University of Helsinki
Docent and Academy of Finland research fellow, Study of Religions Unit, Faculty of Theology, University of Helsinki.
Areas of Research: contemporary Muslim family laws and their linkages to Islamic jurisprudence; Muslim marriages and divorces between legal texts, courtroom practices, and lived realities; transnational Muslim migrant families in Europe; and Islamic feminism and Islamic interpretive tradition.
Research Projects:
Academy of Finland Research Project: Transnational Muslim Marriages in Finland: Wellbeing, Law, and Gender (2013-2018).
Under this project, I am the lead researcher for the main study which investigates three interrelated issues: the marriage norms and practices of Somali Muslim migrant families in Finland; their strategies of navigating Islamic family law and Finnish codes; and the impact of migrants’ transnational family ties and practices on their marriage and divorce practices. As part of this study, I have been conducting interviews with migrants on their marriage practices as well as researching the work of mosques in family dispute resolution. In particular, I have been doing ethnographic research in one mosque leading an initiative to reform marriages and promote new religious discourse on spousal and parental roles. In addition and since February 2017, I have been working with Sanna Mustasaari at the Faculty of Law, University of Helsinki to investigate (through qualitative research) Muslim marriage conclusion practices from three angles: the role and discourse of the state, the role of mosques, and the lived realities of different couples.
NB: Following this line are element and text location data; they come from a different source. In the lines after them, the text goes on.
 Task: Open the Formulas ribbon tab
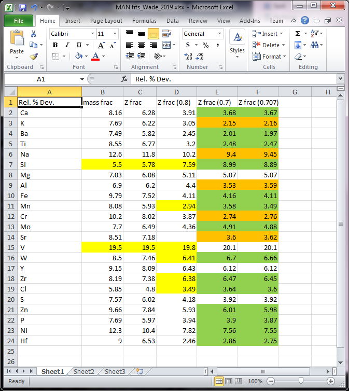point(144,21)
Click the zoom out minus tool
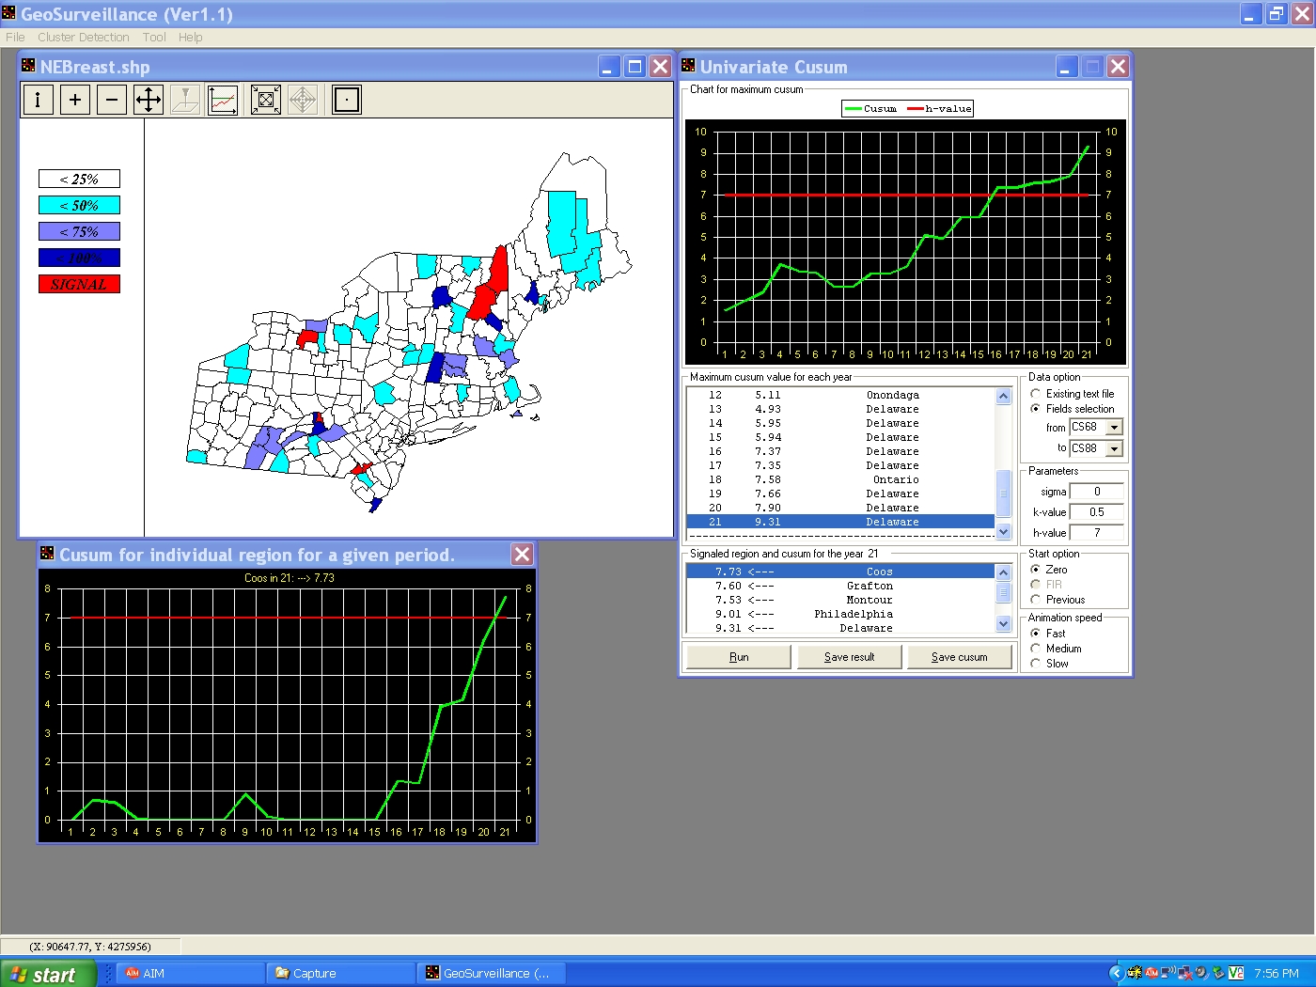The height and width of the screenshot is (987, 1316). (x=112, y=100)
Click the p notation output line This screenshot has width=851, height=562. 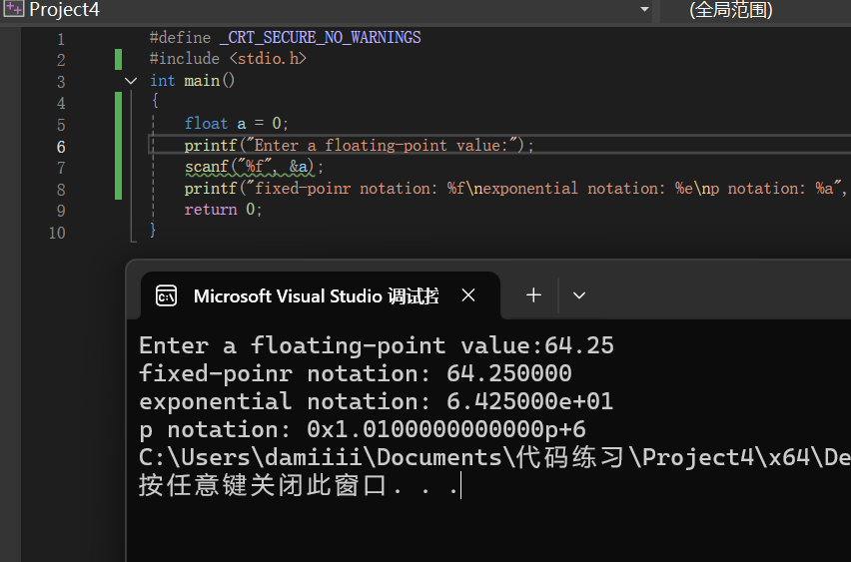point(362,429)
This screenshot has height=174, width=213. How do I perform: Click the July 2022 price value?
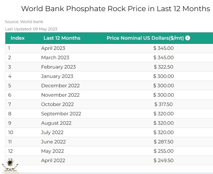tap(163, 133)

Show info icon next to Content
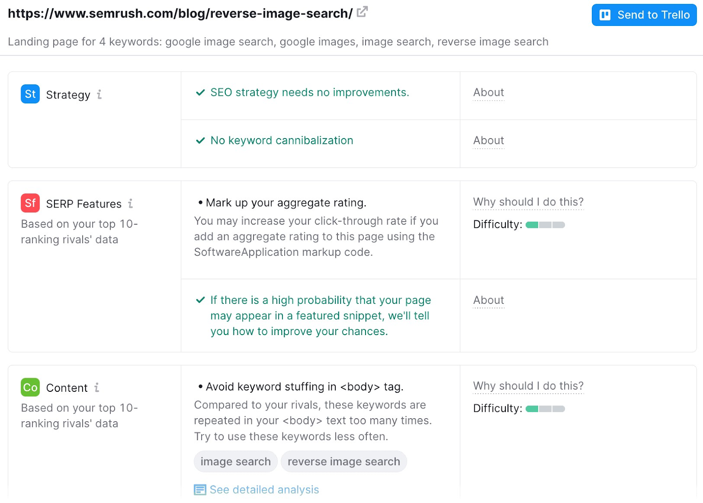tap(97, 387)
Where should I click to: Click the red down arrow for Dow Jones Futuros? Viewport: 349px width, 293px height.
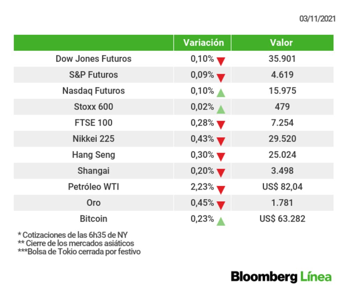pyautogui.click(x=221, y=62)
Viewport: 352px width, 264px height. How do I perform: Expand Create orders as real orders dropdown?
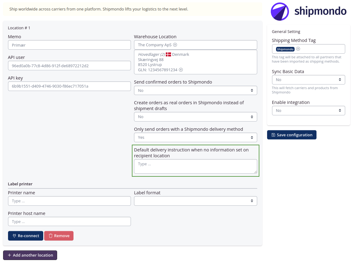coord(195,117)
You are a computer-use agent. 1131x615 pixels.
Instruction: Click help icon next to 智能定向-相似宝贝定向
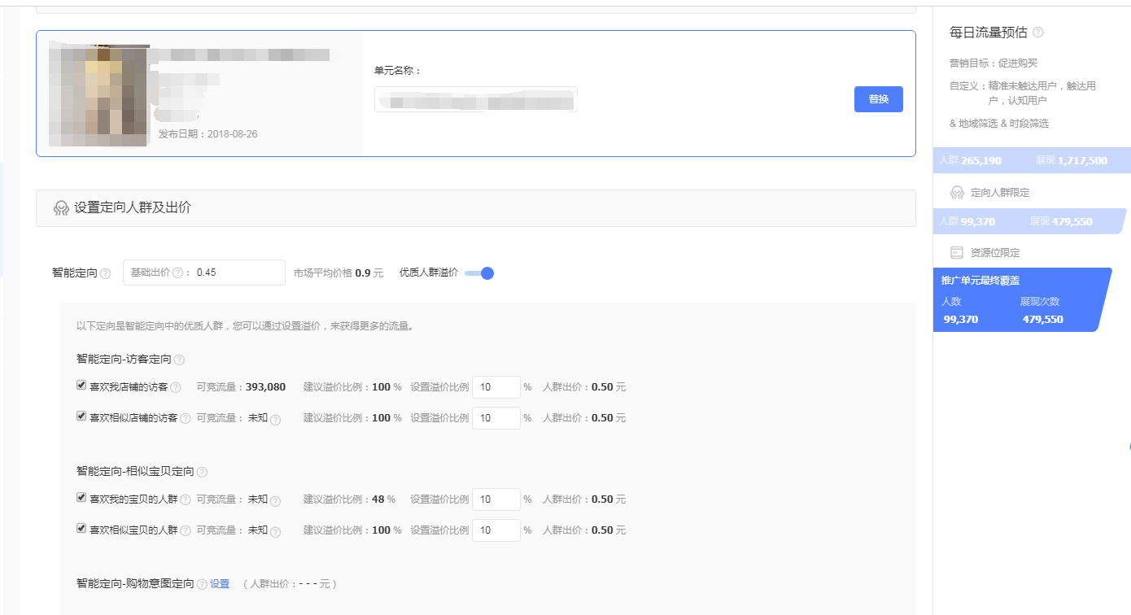[x=202, y=472]
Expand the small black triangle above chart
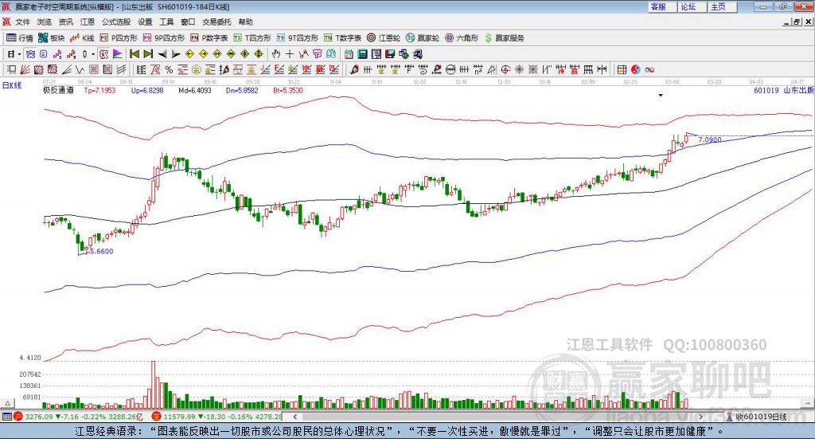815x439 pixels. pos(661,95)
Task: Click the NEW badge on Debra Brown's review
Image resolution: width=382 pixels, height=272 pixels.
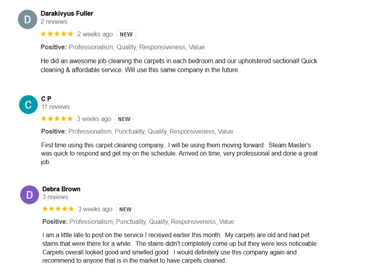Action: [125, 209]
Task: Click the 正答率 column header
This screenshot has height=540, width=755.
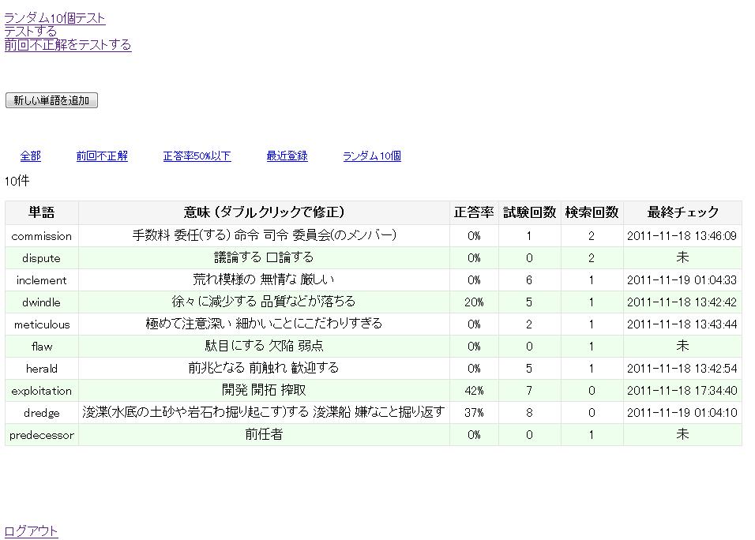Action: [474, 212]
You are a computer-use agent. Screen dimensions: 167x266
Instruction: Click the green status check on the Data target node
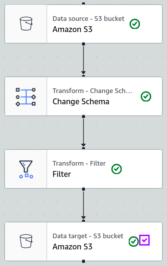134,241
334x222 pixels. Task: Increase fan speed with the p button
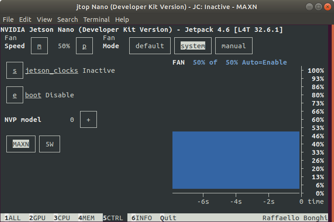tap(84, 46)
Academy of Finland Project: Islamic Feminism: Tradition, Authority, and Hermeneutics (2013-2018).
I am the principal investigator for this project, which researches contemporary Muslim women’s engagements with Islamic interpretive tradition, focusing on the question of gender, authority of religious knowledge, and hermeneutics. Specifically, I am studying the knowledge-producing projects of a group of women scholar/activists in Egypt, UK, USA, Canada, and South Africa who are conducting hermeneutical and historical studies of the Qur’an, Sunnah,and classical Islamic interpretive tradition with the aims of: problematizing patriarchal interpretations and rulings, producing new knowledge that makes the case for gender equality and justice within an Islamic paradigm, and using that knowledge to work for religious and legal reform on gender rights. I am also studying how ordinary Muslim women in Egypt and Finland undertake similar hermeneutical engagements as they make sense of their Islamic legal tradition and its relevance for their lived realities. This project combines both textual and ethnographic research.
Relevant Publications:
- Al-Sharmani, Mulki, Mustasaari, Sanna, and Ismail, Abdirashid. “Faith-based Family Dispute Resolution in Finnish Mosques: Unfolding Roles and Evolving Practices,” In: Bano, Samia (ed.). Gender and Justice in Family Law Disputes: Women, Mediation, and Religious Arbitration. Waltham, MA: Brandeis University, 2017.Pp. 270-291
- Al-Sharmani, Mulki and Ismail, Abdirashid. “Marriage and Transnational Family Life among Somali Migrants in Finland.” In: Migration Letters, 14, 1, 2017: 38-49 (co-authored with Abdirashid Ismail)
- Al-Sharmani, Mulki. “Striving against the ‘Nafs’: Revisiting Somali Muslim Spousal Roles and Rights in Finland.” In: Journal of Religion in Europe, 8, 2015: 101-120
- Al-Sharmani, Mulki. “Islamic Feminism: Transnational and National Reflections.” In: Approaching Religion, 4, 2, 2014:83-94
- Ziba Mir-Hosseini, Al-Sharmani, Mulki, and Rumminger, Jana. Men in Charge? Rethinking Authority in Muslim Legal Tradition. Oxford, UK: Oneworld, 2015
- Al-Sharmani, Mulki. Gender Justice and Legal Reform in Egypt: Negotiating MuslimFamily Law. The American University in Cairo Press, in press.